I have AKG K501s that are very picky regarding the amp they'll co-operate with. As you are a fan of the Travagan's Red, and the A-3 is about the same $$$, I'm wondering which you would choose just for headphone use. The Red or the A-3? Your opinion would be appreciated.

Cheers from DownUnder
post #7 of 22
Thread Starter 
Originally Posted by ddoingwell View Post
I agree; thank you.

I have AKG K501s that are very picky regarding the amp they'll co-operate with. As you are a fan of the Travagan's Red, and the A-3 is about the same $$$, I'm wondering which you would choose just for headphone use. The Red or the A-3? Your opinion would be appreciated.

Cheers from DownUnder
It does depend on what headphones I would be using. In general, just for headphones I would probably pick the Travagans, unless you only listen to high impedance phones or IEM. But for speakers I would pick the A-3 because even with OPA627 or AD743 upgrades in the Red, the A-3 sounds better driving my Stax via transformers. With the stock tubes the A-3 sounds better with the K1000 than it did with the upgraded tubes, and is roughly equivalent to the Red.
post #8 of 22
Really nice review!
post #9 of 22
Interesting and very detailed review larry. Thanks for the info. So if i got it right it a pita to open the amp for tube rolling or tweaks?
post #10 of 22
You don't have to open the amp to tube roll. Maybe my fingers are smaller than Larry's, but I did not find this to be that much of a problem. You can rock the tube just enough within the tube cage to get them in and out. Certainly not as easy as where the tube is fully exposed, but it's not so hard as to be discouraging.
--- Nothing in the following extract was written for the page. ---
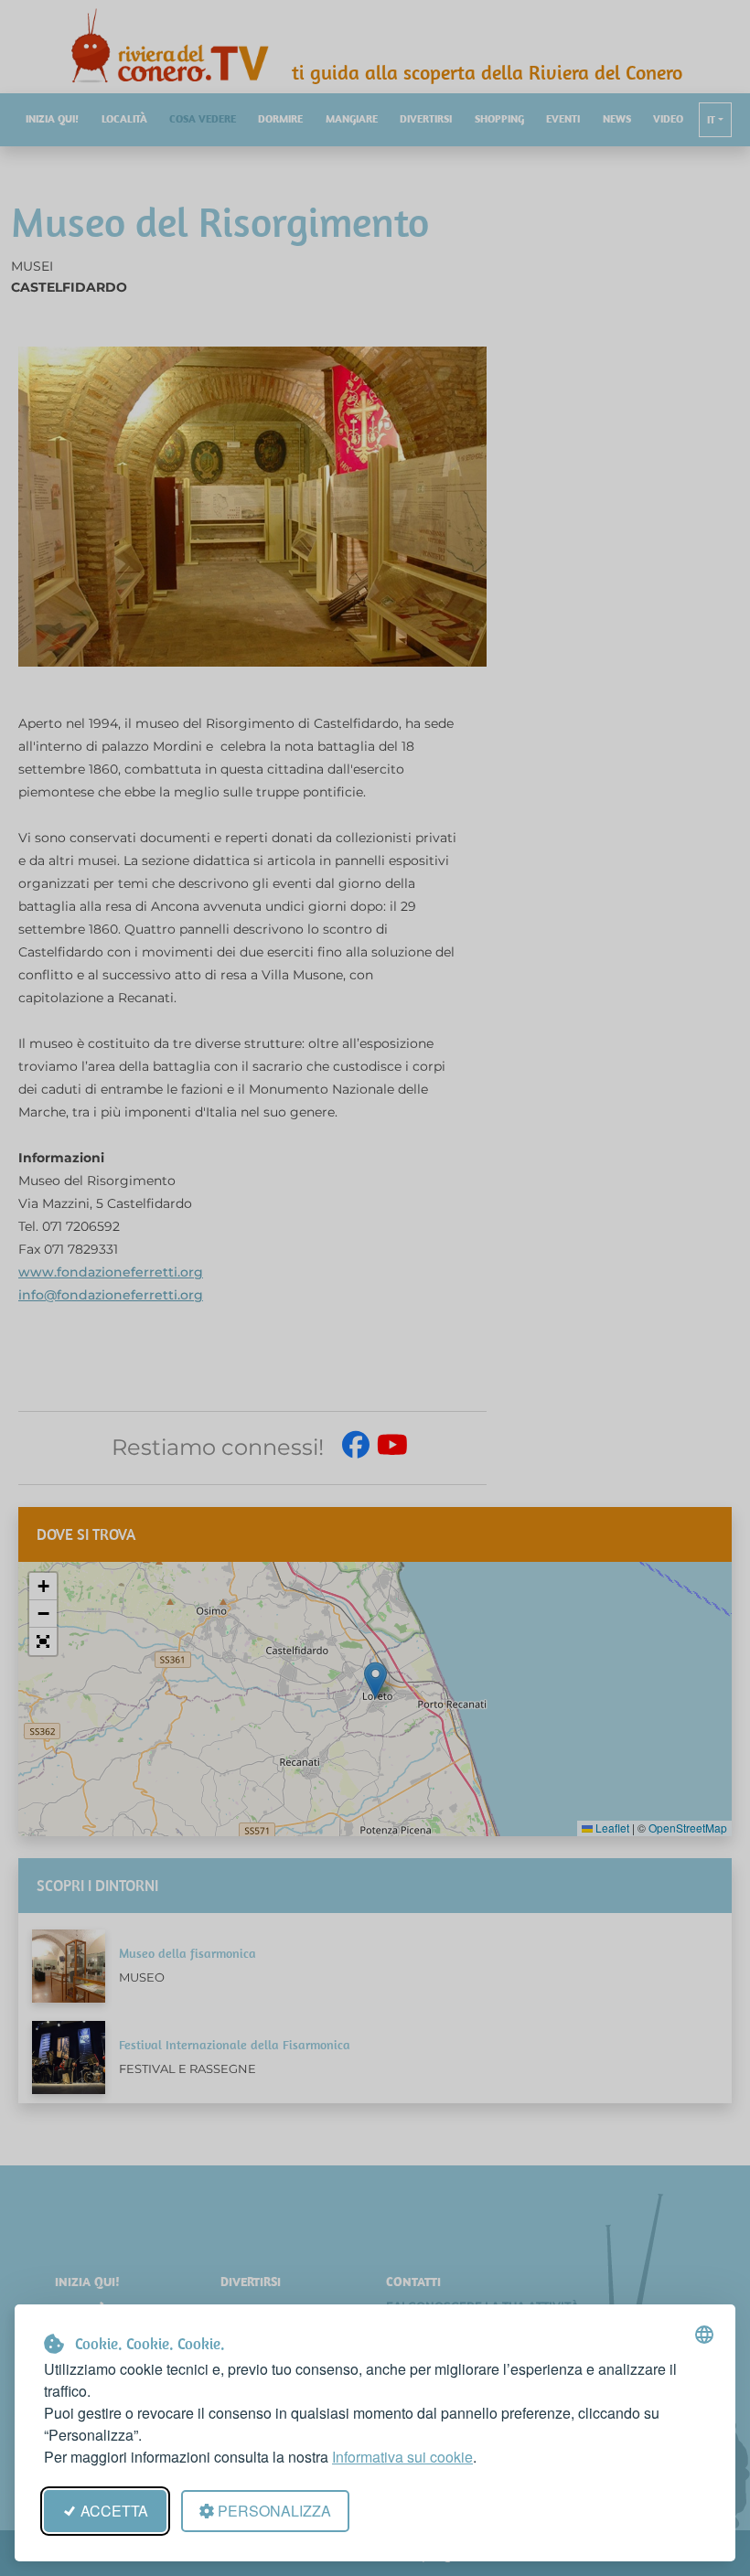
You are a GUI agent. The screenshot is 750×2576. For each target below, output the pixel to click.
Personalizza (274, 2510)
I never attempted to open up the amp for any other tweaks.
post #11 of 22
Nice write up HA. Could you expand a bit on your opinion when using the A3 with the denon 2000? If I am reading correctly, it sounds as though you dont see these as working well together.
post #12 of 22
Thread Starter 
Originally Posted by Keithpgdrb View Post
Nice write up HA. Could you expand a bit on your opinion when using the A3 with the denon 2000? If I am reading correctly, it sounds as though you dont see these as working well together.
For low to normal volume listening it is nice, but not with the synergy that the D2000 have with the EF1 or Travagans Red or Amphora. The sound is not flat or neutral with the D2000, but a little warm and bass boosted, but not dark. Also, if you try to push the volume to louder levels you will get some soft clipping.
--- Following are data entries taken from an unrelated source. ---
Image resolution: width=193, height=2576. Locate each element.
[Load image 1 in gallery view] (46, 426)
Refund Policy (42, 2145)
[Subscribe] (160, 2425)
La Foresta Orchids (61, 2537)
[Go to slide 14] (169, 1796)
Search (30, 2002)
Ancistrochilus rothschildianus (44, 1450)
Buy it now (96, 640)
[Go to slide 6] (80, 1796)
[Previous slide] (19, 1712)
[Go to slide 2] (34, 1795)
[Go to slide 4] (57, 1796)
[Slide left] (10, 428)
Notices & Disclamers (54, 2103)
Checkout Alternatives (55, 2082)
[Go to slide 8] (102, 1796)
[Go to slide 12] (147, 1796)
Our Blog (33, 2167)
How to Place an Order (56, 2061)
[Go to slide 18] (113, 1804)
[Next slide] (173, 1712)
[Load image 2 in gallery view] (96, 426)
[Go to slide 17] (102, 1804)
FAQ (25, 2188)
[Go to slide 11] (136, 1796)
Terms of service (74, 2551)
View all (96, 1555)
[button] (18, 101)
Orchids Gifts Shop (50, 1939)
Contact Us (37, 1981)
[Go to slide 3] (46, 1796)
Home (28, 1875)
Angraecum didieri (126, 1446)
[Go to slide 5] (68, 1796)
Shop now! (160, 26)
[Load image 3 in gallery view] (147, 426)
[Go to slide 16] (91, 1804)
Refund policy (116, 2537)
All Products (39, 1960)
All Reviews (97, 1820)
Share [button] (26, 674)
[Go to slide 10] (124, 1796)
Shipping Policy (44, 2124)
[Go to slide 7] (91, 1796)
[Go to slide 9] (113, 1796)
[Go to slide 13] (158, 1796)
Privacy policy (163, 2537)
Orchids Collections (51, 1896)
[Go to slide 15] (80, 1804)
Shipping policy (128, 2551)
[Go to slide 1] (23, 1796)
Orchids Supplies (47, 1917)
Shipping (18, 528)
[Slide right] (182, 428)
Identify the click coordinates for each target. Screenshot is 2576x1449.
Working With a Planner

As I said in my summary, I would pick the A-3 primarily as a speaker amp, or for HD600 or IEM, with the desire to also have speaker outputs. I will add that if you buy the A-3 for the speaker outputs, you don't have to avoid using any of these headphones with it. Just adjust your expectations to the power levels, because while listening to it you will not feel like you are listening to a cheap amp, but rather a fairly refined sounding amp at it's price.
post #13 of 22
Thread Starter 
I forgot about this thread and just wanted to chime in that I am still enjoying this little speaker amp with my Stax transformers and HD600 or A900.
post #14 of 22
Did anyone try this amp with Grados 225
post #15 of 22
Thread Starter 
Originally Posted by Kitarist View Post
Did anyone try this amp with Grados 225
I only tried it with the RS-1, which is I recall are a more refined version of the 225, so it should sound good as long as you don't like to blast it at very loud volumes. A head-direct EF1 is more powerful with the low impedance phones, but I haven't compared the A-3 with the EF-2 yet.